Exercise details | Give back exactly the line containing "770x1666 pixels. How" and all that follow it in the data below, with the pictures left out.

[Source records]
☆ ☆ ☆ ☆ ☆ ☆ ☆
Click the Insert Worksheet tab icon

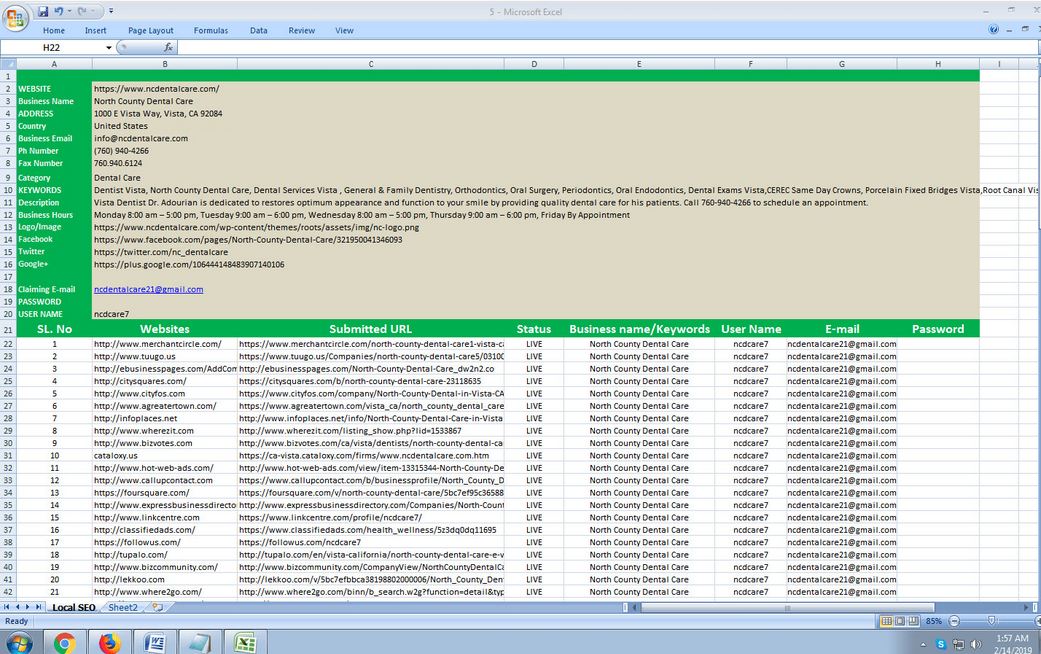pos(157,607)
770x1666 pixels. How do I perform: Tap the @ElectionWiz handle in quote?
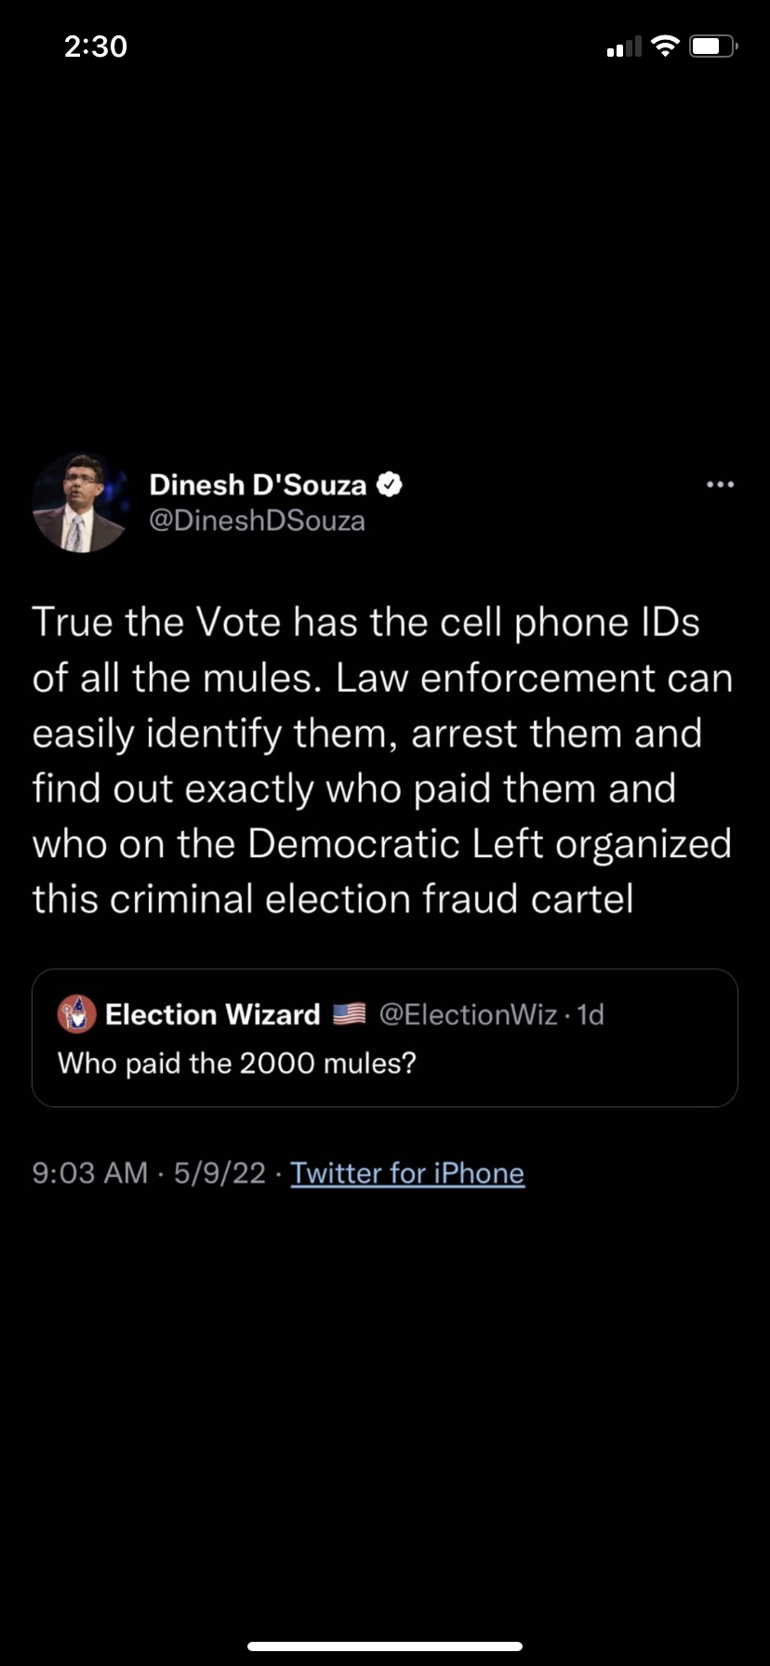click(467, 1015)
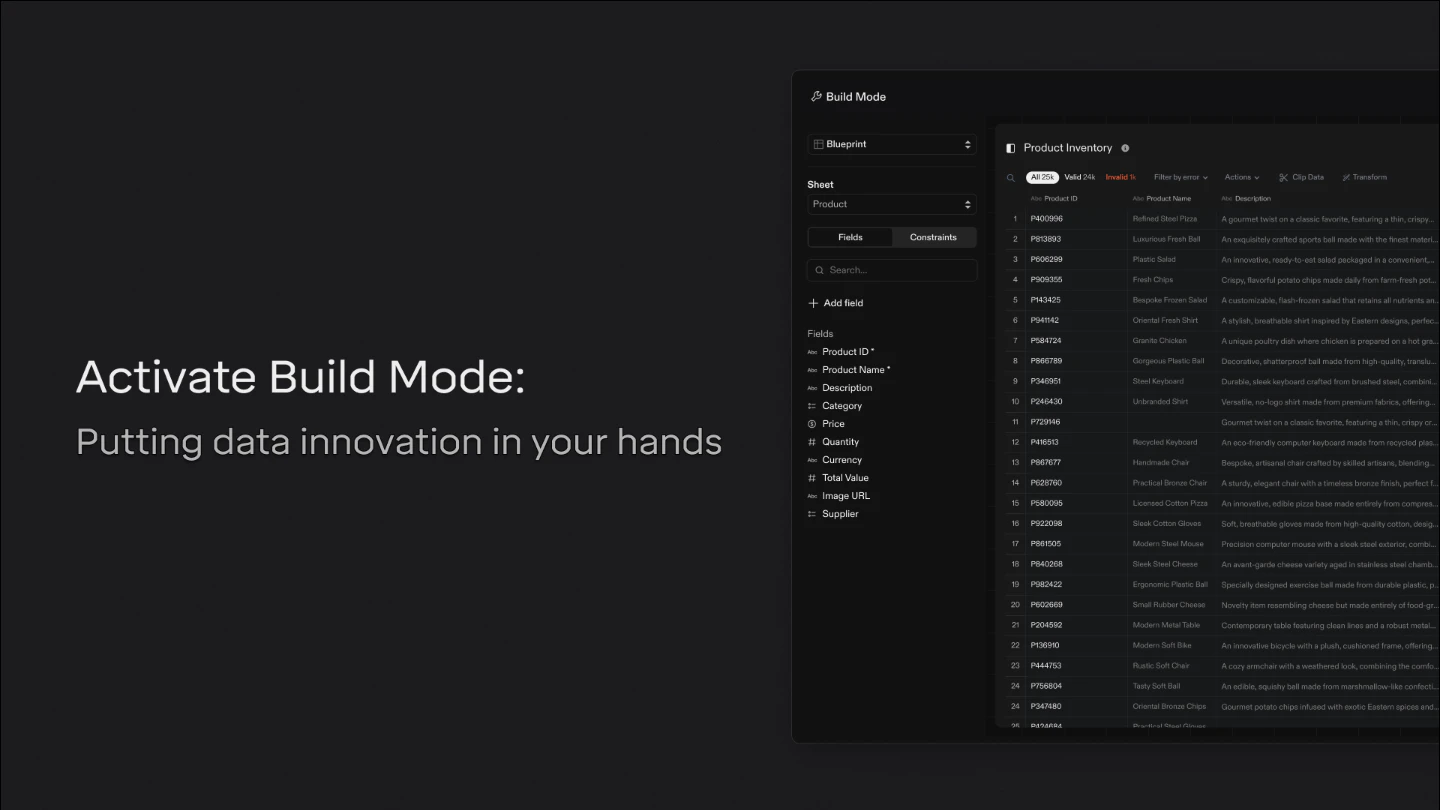This screenshot has height=810, width=1440.
Task: Click the hash icon beside Quantity
Action: click(814, 441)
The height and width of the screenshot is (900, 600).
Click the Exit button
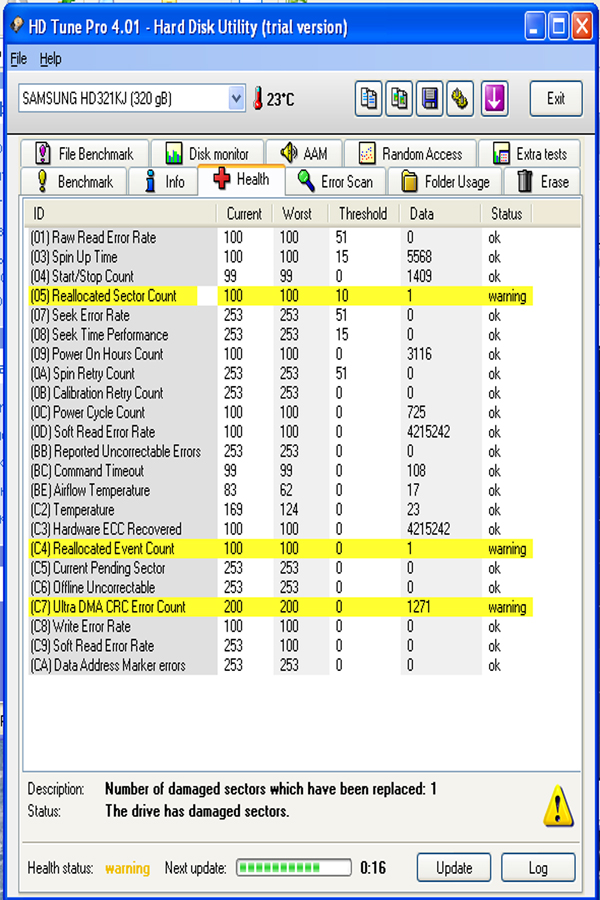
☆ ☆ ☆ ☆ ☆ ☆ ☆
Result for this exercise |
770x1666 pixels. How do I perform: Tap the @ElectionWiz handle in quote?
click(467, 1015)
This screenshot has height=810, width=1440.
Task: Click the hash icon beside Quantity
Action: click(814, 441)
The height and width of the screenshot is (900, 600).
Click the Exit button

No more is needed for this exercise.